Could ORCID be mandatory and comply with the GDPR at same time?

[marcbria]

TL;DR:

ORCID is a great tool and is therefore becoming more and more widespread within the open science ecosystem, but in a global context we must ensure that it complies with the personal data regulations of the different regions (GDPR, CCPA, LGPD...).

This post focuses on the current and future compatibility with GDPR (which is the one I am familiar with) to conclude that in order to comply with EU legislation, it does not seem a good idea to end up being a mandatory field.

Argumentation

As far as ORCID keeps personal data, in EU need to comply with the GDPR.

Main concerns related with GDPR are:

• ORCID stores this data outside EU: Without a "datashild/safeHarvour/dataPrivacyFramework" (name changes but the underlaying problem is the same) it's mandatory to stored EU citizens data in Schëngen.
• ORCID is an American organization: Is ruled by US laws and under the Patriot Act, every American company is obliged (when required) to give data to its US government which contravenes the GDPR.

This question is not new, so ORCID decie to explain they comply with the GRPD [see, for example: 1, 2, 3...] but as regulation changes, arguments also change on time... and show a perspective (I mean, they are not irrefutable) and obviously, ORCID is an interested party.

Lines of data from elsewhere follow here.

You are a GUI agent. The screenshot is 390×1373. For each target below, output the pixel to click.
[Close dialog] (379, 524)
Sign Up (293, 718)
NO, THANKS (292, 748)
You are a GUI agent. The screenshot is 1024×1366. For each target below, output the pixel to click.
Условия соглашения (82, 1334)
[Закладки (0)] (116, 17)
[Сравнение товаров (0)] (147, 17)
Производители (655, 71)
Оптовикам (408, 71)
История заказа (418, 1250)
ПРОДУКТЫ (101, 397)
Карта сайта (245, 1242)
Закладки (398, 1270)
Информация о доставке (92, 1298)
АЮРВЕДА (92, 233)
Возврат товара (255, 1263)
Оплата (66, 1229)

In 2017 (regulation is now a bit different), a German consortium (ORCID DE, in which TIB participate) asked for an independent report (that it's the only independent resource I found) about this topic and I found it really interesting to read.

Although the report is from 2017 and translation is incomplete, IMO still offers a good basis to say today ORCID is GDPR compliant, BUT also points some issues that need to be taken in consideration...

As said, the report is only partially translated but it's very clear saying that ORCID complies without doubts the GDPR, but main legal argument holds over two facts: the registration in ORCID (quotes are summaries, not literal) "are voluntary and the user manages his/her own data" or "based on standard contractual clauses (SCCs)" and this is contradictory with what we saw recently in the EU with Meta (see 1, 2 (https://www.epc.eu/en/publications/Metas-Pay-or-Okay-Is-this-the-final-challenge-for-EU-GDPR~5672dc)).

So, although is a positive report for ORCID it still raised doubts when:
(1) "institutions are forcing researchers to use ORCID" (because "In these cases, the voluntary nature of the (scientist's) consent and thus the legal basis for a transfer of data by ORCID to a non-European foreign country is (also) questionable. In particular, given the current unfortunate legal treatment of personal data processing in the United States, a risk-free prognosis regarding the lawfulness of such situations cannot be made at this time.") or
(2) "what to do with user's data collected before the explicit consent" or
(3) suggesting a "technical review of the implementation is required" (for instance, to ensure data is properly stored), etc.

The list is not exhaustive, but I will also like to to the list (4) "what happens if the Attestation Letters are outdated" or what concerns me more (5) "what will happen with ORCID if/when the DPF decays because of Schrems III".

Without DPF I will be really surprised they still try to legitimize the processing on the basis of SCCs or individual consent.

So, in a global context of changing regulations, my recommendation here is:

• Look for a new independent legal review of the ORCID usage under the current legal framework (and also with the assumption that the DPF can be overturned) to clear all doubt.
• Don't make ORCID mandatory in any PKP products (at least till we have a global solution that fits well in every country with any reasonable doubt)

[asmecher]

@marcbria, we don't have any plans to make ORCiD mandatory in PKP products.